## Exercise instructions
Skip the pictures. Retype exactly, and only, the lines between the line holding "Task: Click the gift" and the last line below, inclusive.

## Material to process
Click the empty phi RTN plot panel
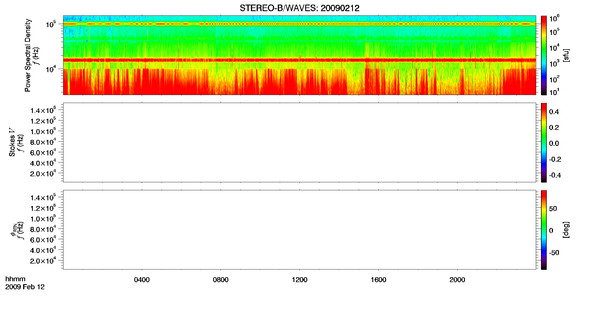The width and height of the screenshot is (599, 309). [300, 230]

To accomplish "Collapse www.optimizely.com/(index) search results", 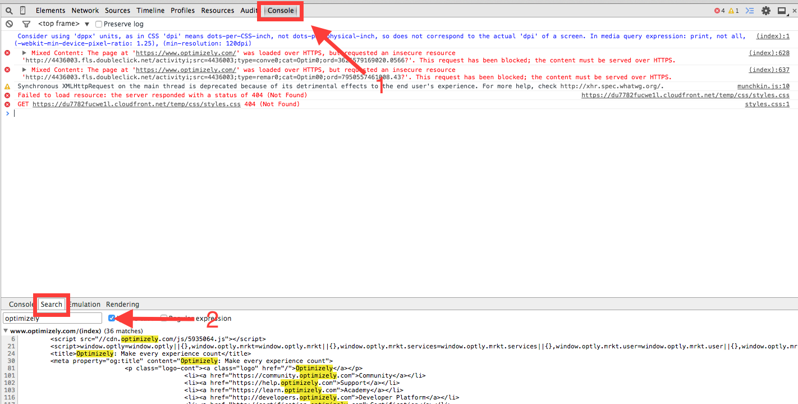I will click(x=6, y=331).
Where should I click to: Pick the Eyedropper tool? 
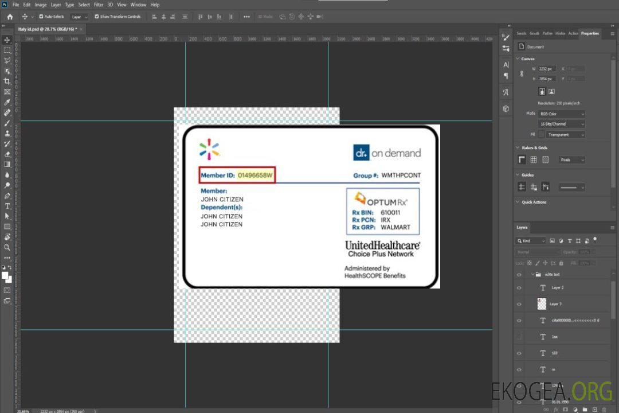7,102
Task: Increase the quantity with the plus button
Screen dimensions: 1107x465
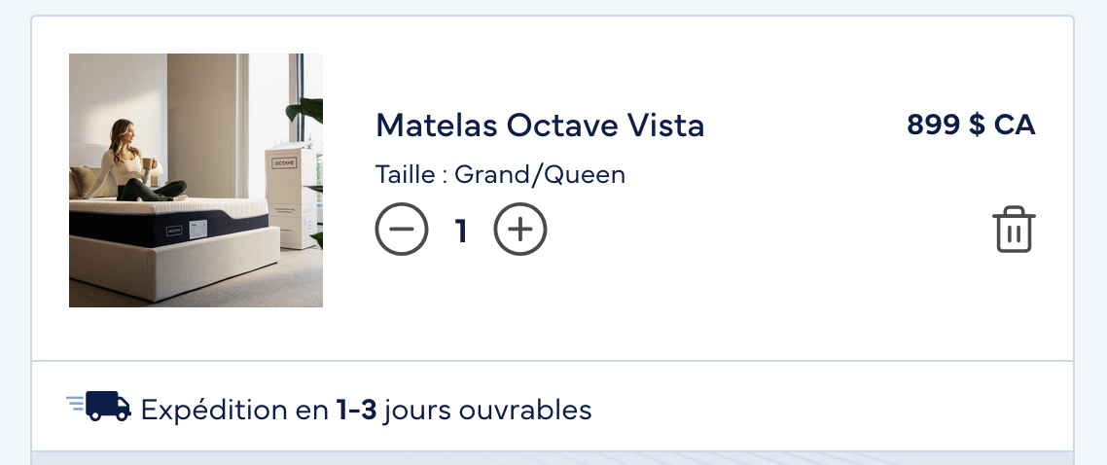Action: point(520,231)
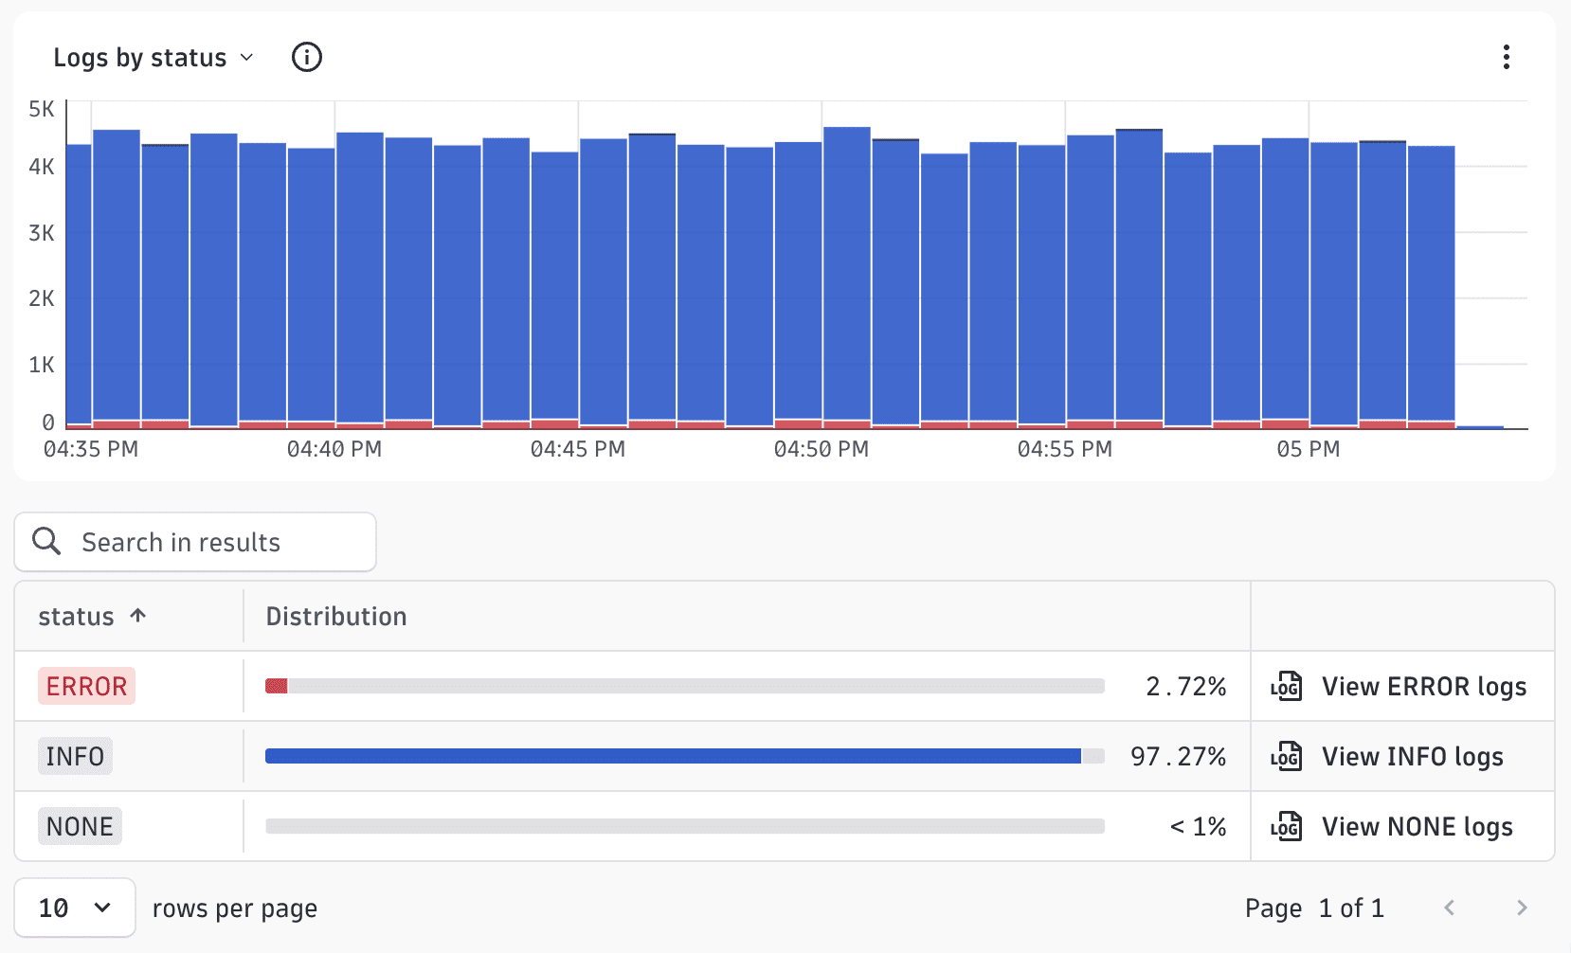Select the INFO status tag
This screenshot has height=953, width=1571.
click(75, 756)
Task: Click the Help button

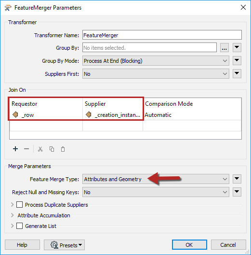Action: (22, 244)

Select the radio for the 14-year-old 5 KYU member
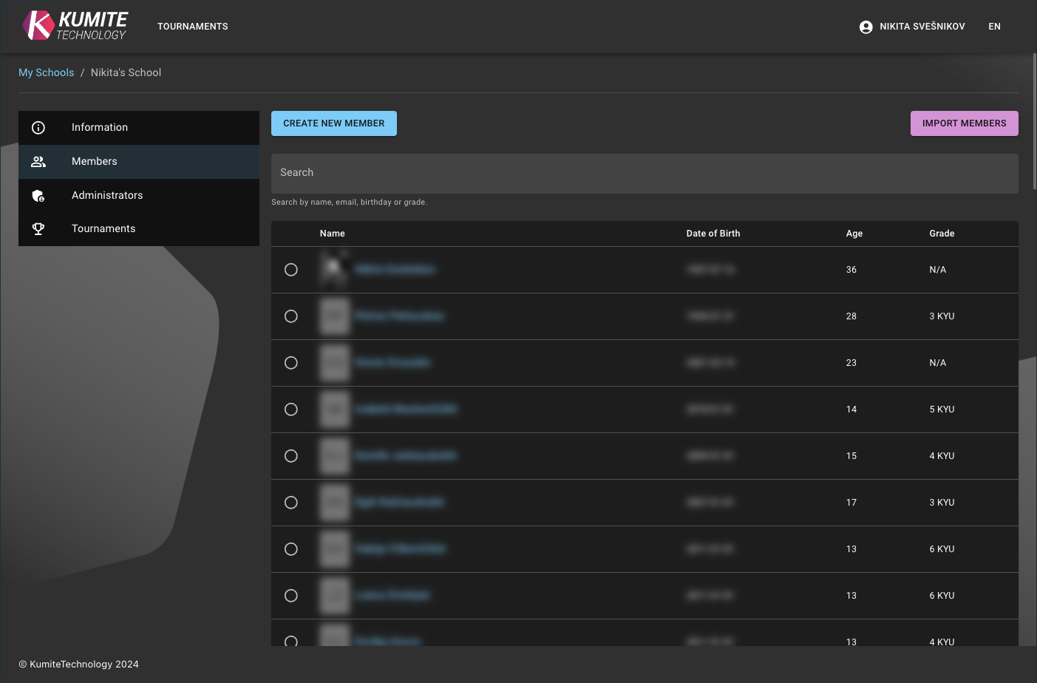(x=290, y=409)
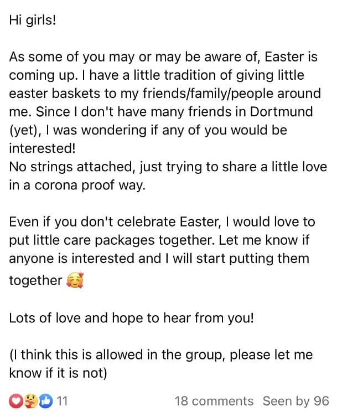Viewport: 337px width, 417px height.
Task: Click the red heart love reaction icon
Action: pos(15,400)
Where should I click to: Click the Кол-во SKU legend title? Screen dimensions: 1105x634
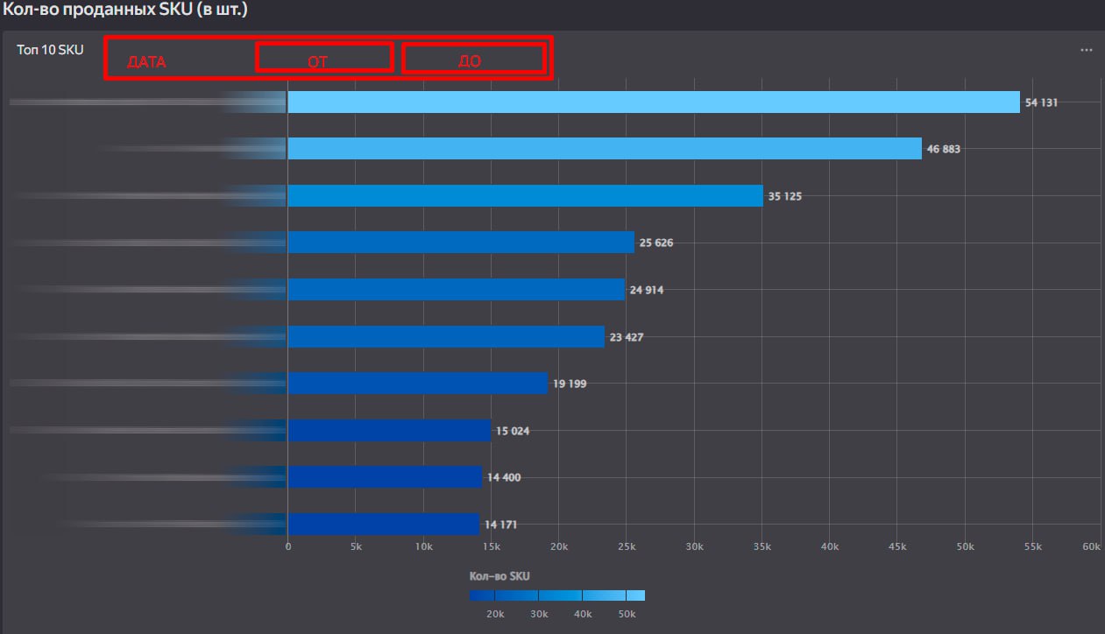(x=499, y=576)
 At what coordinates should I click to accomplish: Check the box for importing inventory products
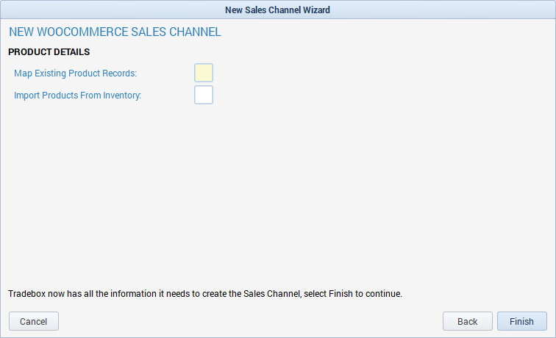204,95
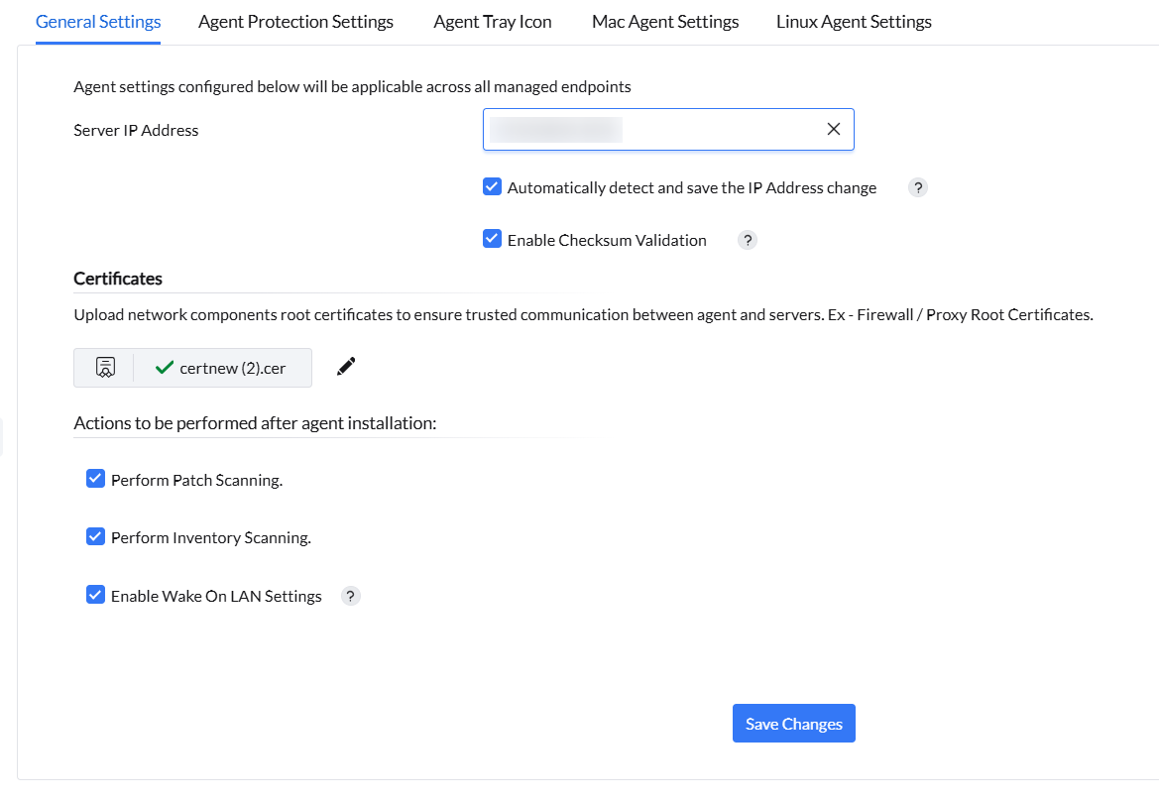This screenshot has height=801, width=1159.
Task: Toggle Perform Inventory Scanning checkbox
Action: [x=96, y=537]
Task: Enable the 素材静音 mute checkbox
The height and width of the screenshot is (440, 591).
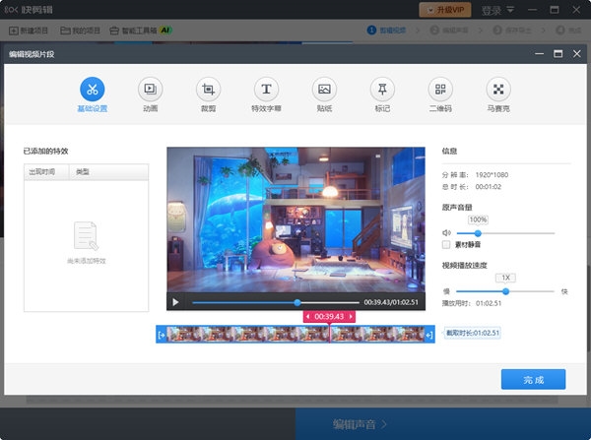Action: tap(447, 244)
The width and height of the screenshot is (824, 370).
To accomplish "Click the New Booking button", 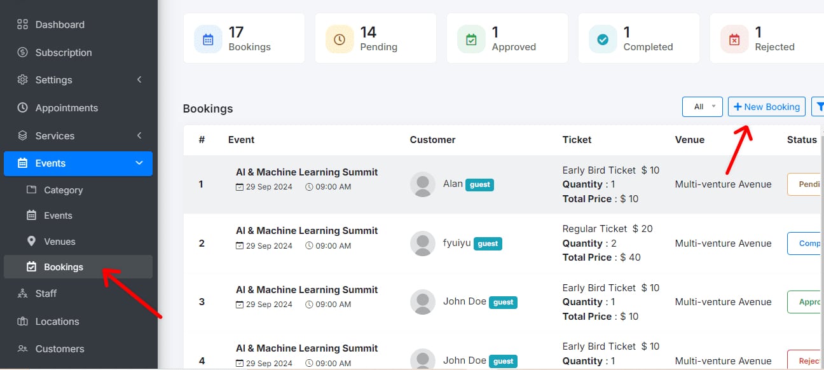I will [767, 107].
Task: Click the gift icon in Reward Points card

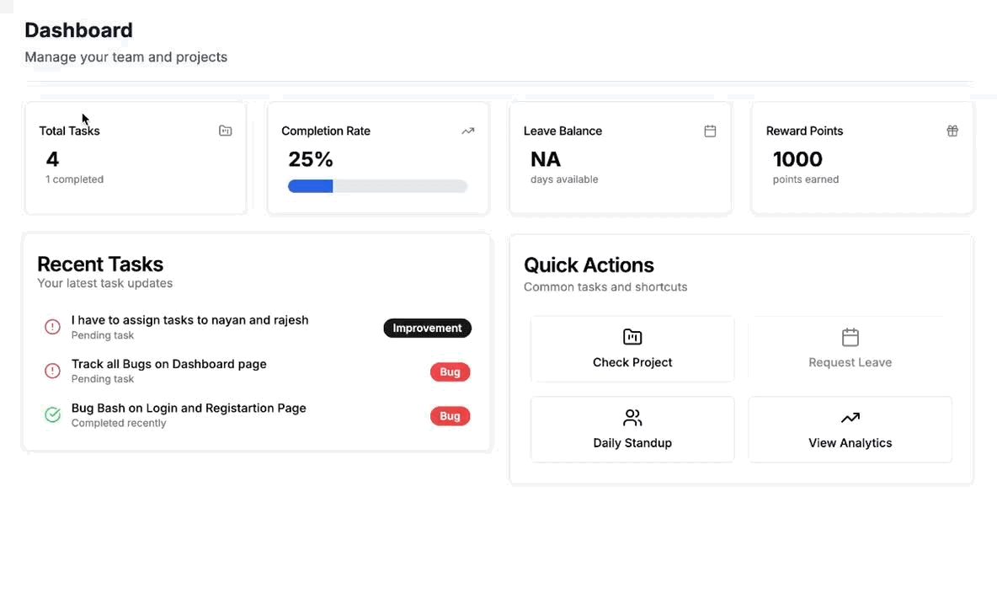Action: click(952, 131)
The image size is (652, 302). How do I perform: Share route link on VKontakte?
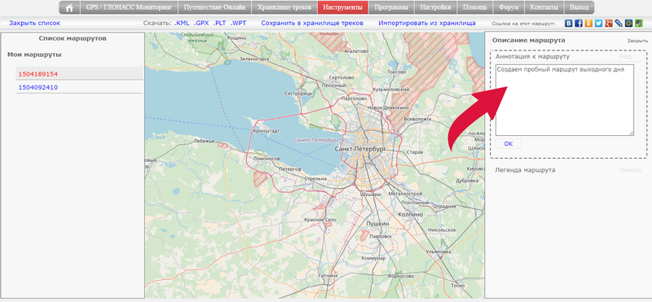point(568,24)
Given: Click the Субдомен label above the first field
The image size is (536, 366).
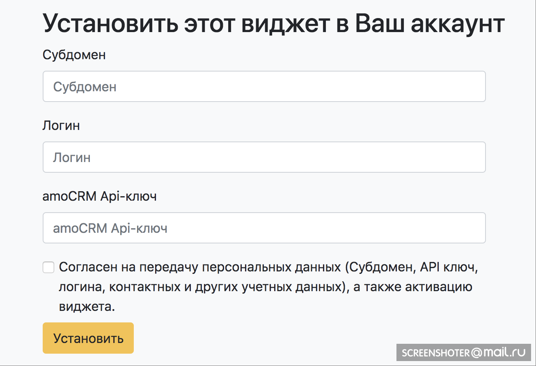Looking at the screenshot, I should click(x=74, y=55).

## Answer section
Task: Click the gift icon in Reward Points card

Action: click(952, 131)
The image size is (652, 302). How do I perform: Share route link on VKontakte?
point(568,24)
Given: Click the Субдомен label above the first field
The image size is (536, 366).
Looking at the screenshot, I should click(x=74, y=55).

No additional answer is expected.